Para mejorar la lucha contra el proceso oxidativo y la acción de los radicales libres, contamos con varias sustancias que podemos consumir a través de los alimentos y múltiples productos dermocósmeticos que las contienen, que ayudan a revertir los efectos y signos del envejecimiento en la piel, como son:


  • La vitamina A o retinol: es un nutriente imprescindible para el desarrollo embrionario, formación de huesos y dientes, salud ocular, para mantener buenas defensas y garantizar la renovación celular, de la piel y el pelo, además de que incrementa la producción de colágeno, contribuyendo a la reducción de las arrugas finas y pequeñas, a mejorar la textura y luminosidad de la piel. La vitamina A está presente en las espinacas, los productos lácteos y el hígado, además de alimentos ricos en betacarotenos.

  • La vitamina C: es el principal agente antioxidante del organismo. Estimula la producción de colágeno, contribuye a que nuestro organismo aproveche de manera más eficaz otras vitaminas y minerales como el hierro. Además, aumenta la absorción del glutatión y también tiene un efecto despigmentante, por lo que brinda luminosidad y una textura uniforme y elástica a la piel. Se encuentra en el kiwi, la papaya, la piña, la naranja, el limón, la espinaca, el repollo y la col.

  • La vitamina E: es otro gran antioxidante que fortalece nuestro sistema inmunitario y actúa como una barrera natural frente a la radiación ultravioleta, preservando la elasticidad de la piel. La vitamina E está presente en los frutos secos como las nueces, avellanas, almendras y pistachos; y alimentos como el aguacate, el mango, las semillas de girasol, el aceite de oliva, el aceite de hígado de bacalao, el brócoli y las frutas desecadas (pasas e higos).

  • El glutatión: es un potente antioxidante sintetizado por nuestro organismo, que reduce los daños causados por el estrés oxidativo en el ADN, además que favorece la acción de otros antioxidantes como la vitamina C, la vitamina E y la coenzima Q10, pero a medida que envejecemos se disminuye la producción de éste (especialmente en la menopausia), por eso es importante adquirirlo a través de alimentos como los pomelos, el ajo, las manzanas, la cúrcuma, los lácteos crudos, los huevos, el brócoli, el aguacate y los espárragos.

  • Los carotenoides: son pigmentos naturales (carotenos, los licopenos y betacarotenos) que confieren el color rojo, naranja, amarillo o verde, a algunos de los alimentos, los cuales son absorbidos en el intestino y transformados en vitamina A. Los alimentos que los contienen son la zanahoria, el tomate rojo, la espinaca, la papaya, las uvas, el maíz, el pimentón, la naranja y el aguacate, por lo que se recomienda su consumo balanceado, sin llegar a los excesos, ya que puede producir carotenemia (coloración amarilla – naranja de palmas).

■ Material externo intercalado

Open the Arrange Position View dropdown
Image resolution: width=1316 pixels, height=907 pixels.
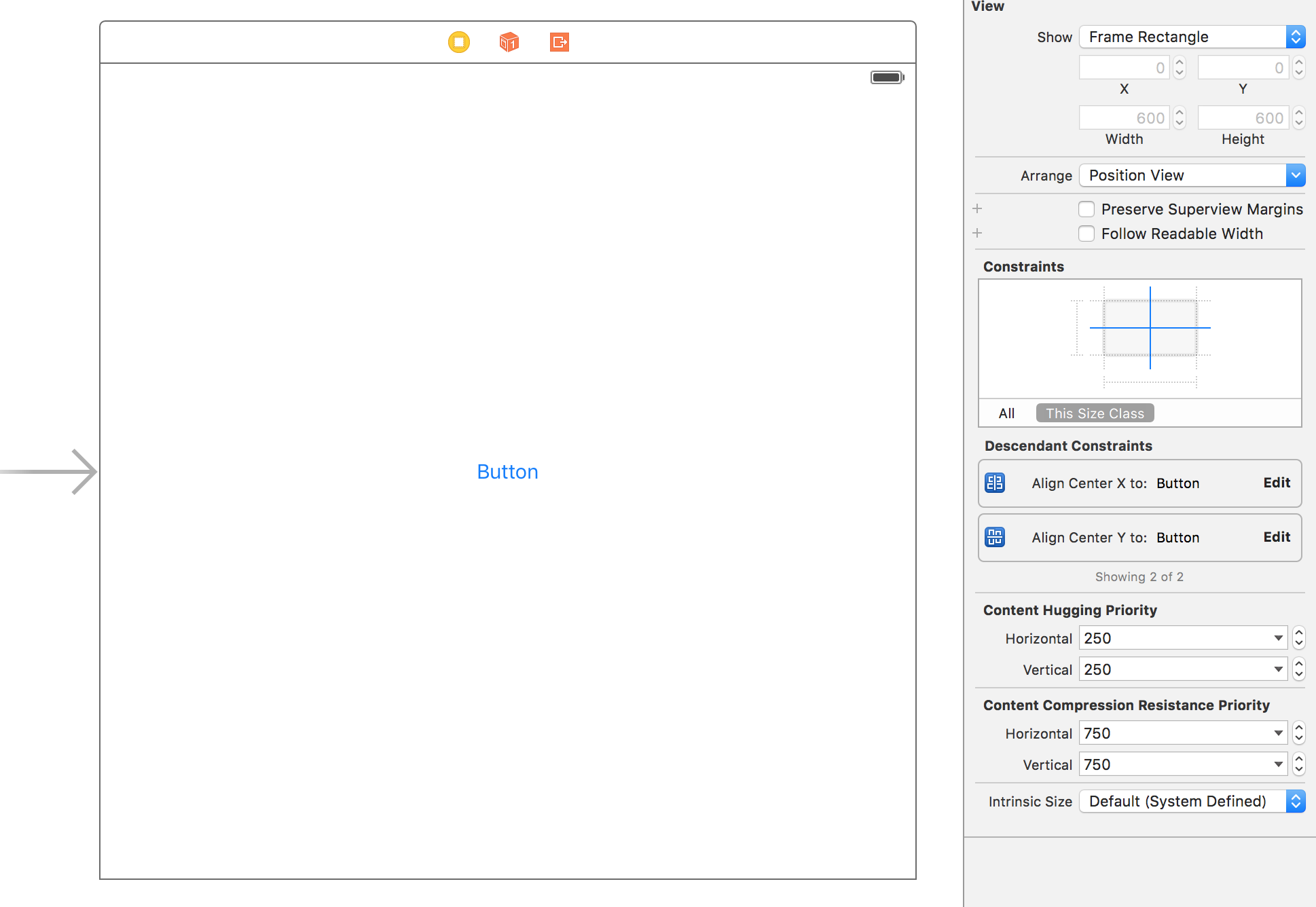(x=1192, y=175)
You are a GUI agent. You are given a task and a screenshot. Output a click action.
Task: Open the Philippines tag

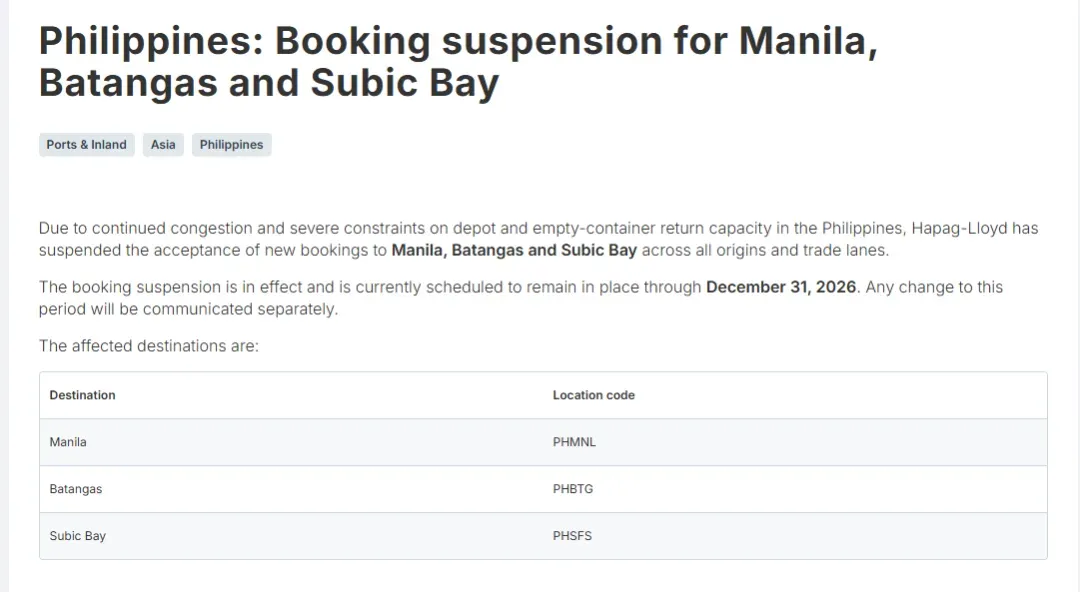click(231, 145)
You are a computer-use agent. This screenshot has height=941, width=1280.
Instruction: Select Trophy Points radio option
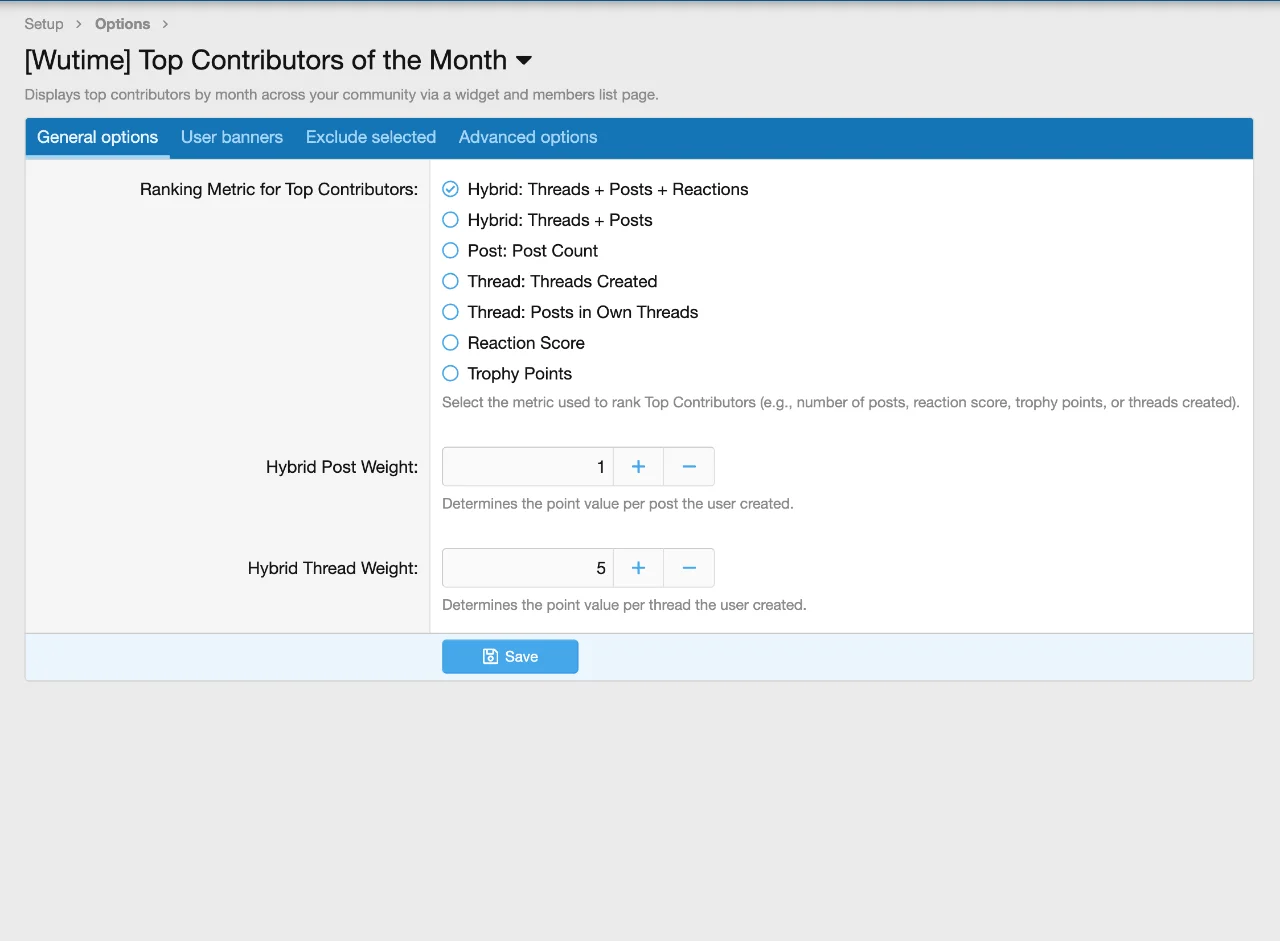[451, 374]
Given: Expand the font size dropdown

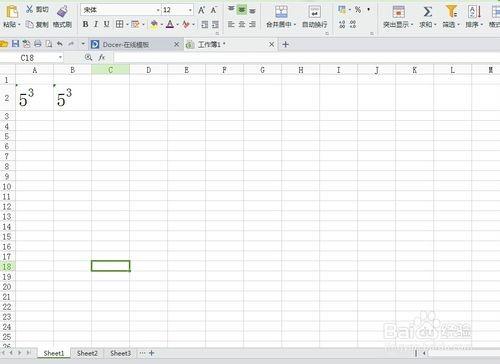Looking at the screenshot, I should click(x=190, y=10).
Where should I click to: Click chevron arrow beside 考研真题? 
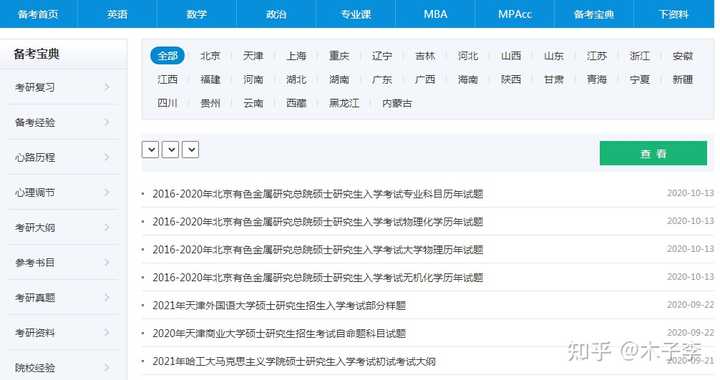pos(107,297)
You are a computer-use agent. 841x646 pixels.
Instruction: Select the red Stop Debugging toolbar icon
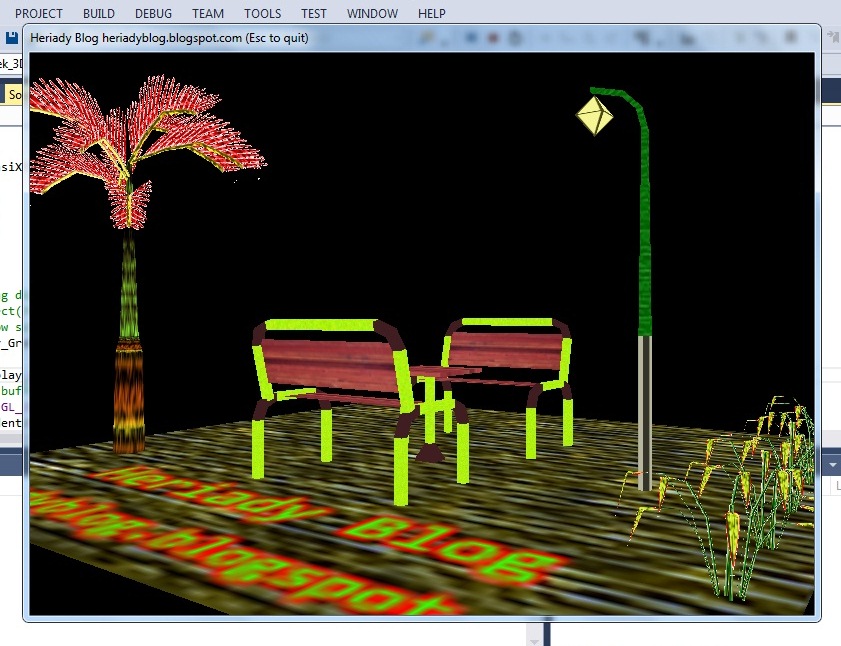tap(492, 36)
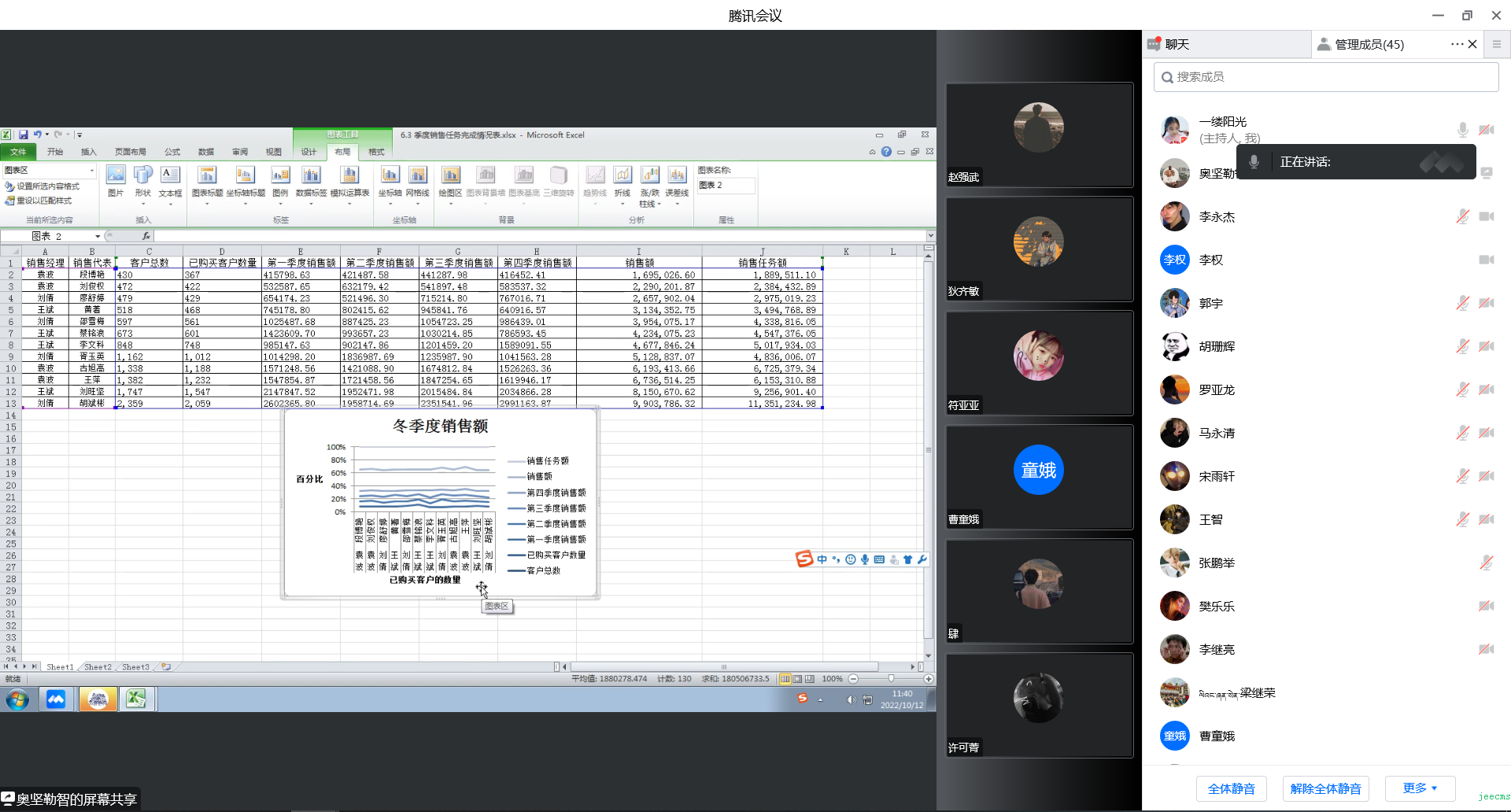Toggle 李永杰's muted microphone

tap(1462, 216)
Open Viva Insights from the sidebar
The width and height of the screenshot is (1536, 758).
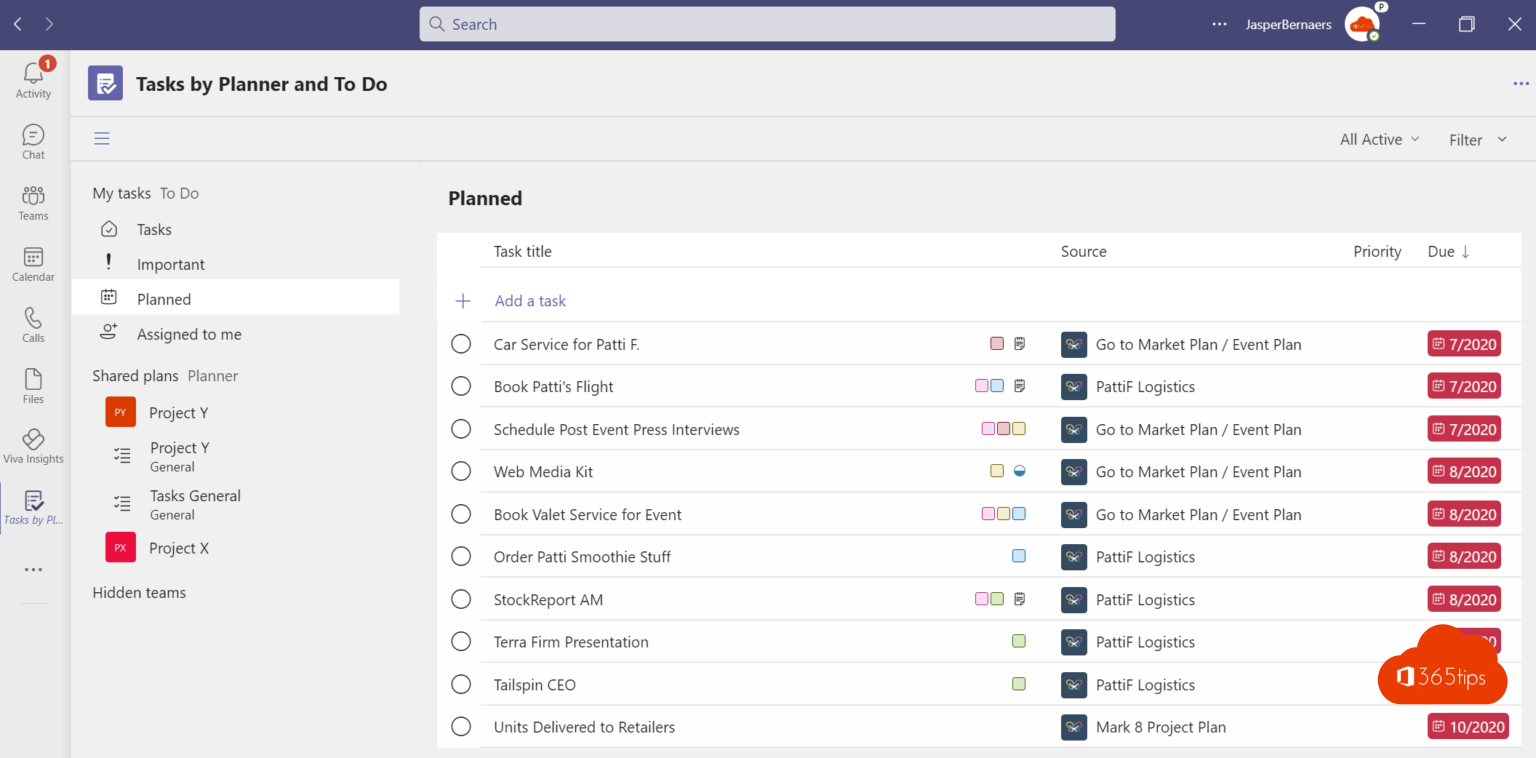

  • El resveratrol: es un compuesto químico presente en plantas como la vid y en frutos como las uvas, las moras, los arándanos y las frambuesas. Debido a sus propiedades antioxidantes, eficaces para frenar el deterioro de la piel y los efectos nocivos de los radicales libres, el resveratrol en cosmética es cada día más usado.

Para concluir, los antioxidantes se obtienen de dietas ricas en frutas y vegetales, pero también en forma de suplementos orales o medicamentos tópicos, que tienen la bondad de proteger nuestra piel contra los efectos dañinos de los radicales libres generados por la radiación, la contaminación y el envejecimiento, así que se recomienda el consumo de dichos alimentos y el uso de este tipo de medicamentos en todas la rutinas y tipos de piel, pero siempre recomendados por un dermatólogo.